Feb 25 Ah, the beauty of Goldsmith's analysis (The Way), speaking to my depths as a human being, to my animal, my Adam. And oh, the sullied world in which we have to embrace nukes to have a chance of getting through. We're certainly not going to just give up carbon-burning and shrivel up and die. We're gonna go down swinging, one way or another. So perhaps his is yet another statement that shows us who we could be, if we hewed close to our type. And I would prefer to write and teach about that. Yes, I feel dirty and compromised, though Lovelock and Karen Street (that “Quaker woman”) would argue otherwise. Coal plants are even dirtier and far more deadly; I've just looked the other way. Those who prefer that we'd destroy ourselves have some sympathy from me when I try to listen deeply to the earth..

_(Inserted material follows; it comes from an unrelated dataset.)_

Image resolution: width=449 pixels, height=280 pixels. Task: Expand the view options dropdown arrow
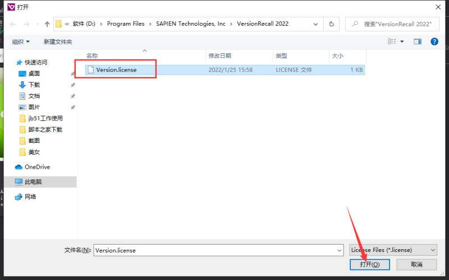point(402,41)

How can we hold ourselves to our best selves, as Thomas Berry and Goldsmith do, and continue to build nukes? How can we hold to our best selves and continue to grow a civilization on the scale we now mount it?

How will we hold ourselves to our best while death and destruction rain all around us? When refugees swarm at our borders, our doors? When there's not enough food for our fellow humans, let alone the creatures whose habitats we've robbed? I was hungry and you fed me. That will apply until the end, breaking the last crust of bread with the stranger. But what if it's a group of fifty desperate starving people? What happens when you must measure out compassion so that one in every eight survives? How will we choose?

I remember my fury when I read a memo from Larry Summers, recently resigned as president of Harvard, stating coolly that one of the poorest Latin American countries (Haiti?) should be left to collapse, that it wasn't worth the investment in a world with insufficient resources. But what would you or I do? Lester Brown has answers, and so do I: subsistence farming is a key one. Having overrun the planet and outstripped her resources, subsistence, not sustainability, must be our response until our numbers have been vastly reduced. Aran Island and its potato farmers will be gone, but we will farm the cement crannies as they once did their deep rock crevices, buckets lowered into the darkening loam.

Thich Nat Hanh says that the most important thing for us to do now is to hear the sound of the Earth crying within us. How do we feel both the pain of the earth and the pain of humanity? What does it mean to choose your battles in such a situation, when all of it is necessary and holy? Yet, to avoid the “blooming, buzzing confusion,” even perception requires that we choose. We need to learn how to align our ears and eyes and touch, even as we continue to choose our battles - without shutting down entirely. Our media endlessly lament, and thereby glorify, the slaughter at Virginia Tech. But what of the forgotten Iraquis? And who tolls the bell for the species as they pass behind the infinite black curtain of extinction?

Compassion not only for the earth and others but for ourselves. For if we don’t’ have that, then we have the hatred and anger of the activists who are having a final field day with this, our darkest moment (no wonder nobody will listen!). We can’t love the earth without loving other humans, and we can’t love them without loving ourselves.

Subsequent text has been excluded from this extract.